The complaint was filed against Tyson Foods, Inc., JBS S.A., Cargill, Inc., and National Beef Packing Company, LLC, and certain of their affiliates (the "Big 4"), who collectively purchase and process over 80% of the U.S.'s fed cattle-that is, cattle raised specifically for beef production-annually. It alleges that from at least January 1, 2015 through the present, the Big 4 packers conspired to depress the price of fed cattle they purchased from American ranchers, thereby inflating their own margins and profits.
The class action lawsuit seeks to recover the losses suffered by two classes believed harmed by the Big 4's alleged conduct. The first class includes cattle producers who sold fed cattle to any one of the Big 4 from January 2015 to the present. The second class consists of traders who transacted live cattle futures or options contracts on the Chicago Mercantile Exchange ("CME") from January 2015 to the present. The complaint, which is supported by witness accounts, including a former employee of one of the Big 4, trade records, and economic evidence, alleges that the Big 4 conspired to artificially depress fed cattle prices through various means, including:
- collectively reducing their slaughter volumes and purchases of cattle sold on the cash market in order to create a glut of slaughter-weight fed cattle;
- manipulating the cash cattle trade to reduce price competition amongst themselves, including by enforcing an antiquated queuing convention through threats of boycott and agreeing to conduct substantially all their weekly cash market purchases during a narrow 30-minute window on Fridays;
- transporting cattle over uneconomically long distances, including from Canada and Mexico, in order to depress U.S. fed cattle prices; and
- deliberating closing slaughter plants to ensure the underutilization of available U.S. beef packing capacity.
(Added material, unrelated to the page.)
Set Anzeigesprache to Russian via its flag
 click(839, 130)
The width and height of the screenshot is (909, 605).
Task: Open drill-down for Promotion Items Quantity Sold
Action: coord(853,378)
These alleged practices are estimated by R-CALF to have depressed fed cattle prices by an average of 7.9% since January 2015, causing significant harm to U.S. ranchers.
"R-CALF USA is taking this historic action to fulfill its promise to its members to prevent the Big 4 packers from capturing the U.S. cattle market from independent U.S. cattle producers," said R-CALF USA CEO Bill Bullard, adding "we have exhausted all other remedies but now, with the expert help of Scott+Scott and Cafferty Clobes, our members' concerns will be addressed and we hope U.S. cattle ranchers can be compensated for years of significant losses."
"The impact of the packers' conduct on American cattle ranchers has been catastrophic," said David Scott, managing partner, Scott+Scott. "The health and integrity of the American cattle industry is being permanently and irrevocably damaged, independent ranchers are systematically being driven out of business, and consumers are losing the ability to buy high-quality American beef with confidence."
"The packers' alleged conduct has had a direct and significant impact on the commodities underlying CME live cattle futures and options contracts," said Anthony Fata, partner, Cafferty Clobes. "It is imperative for investors to maintain confidence in this vital financial market, relied upon by ranchers, traders and others to manage the risks associated with their businesses."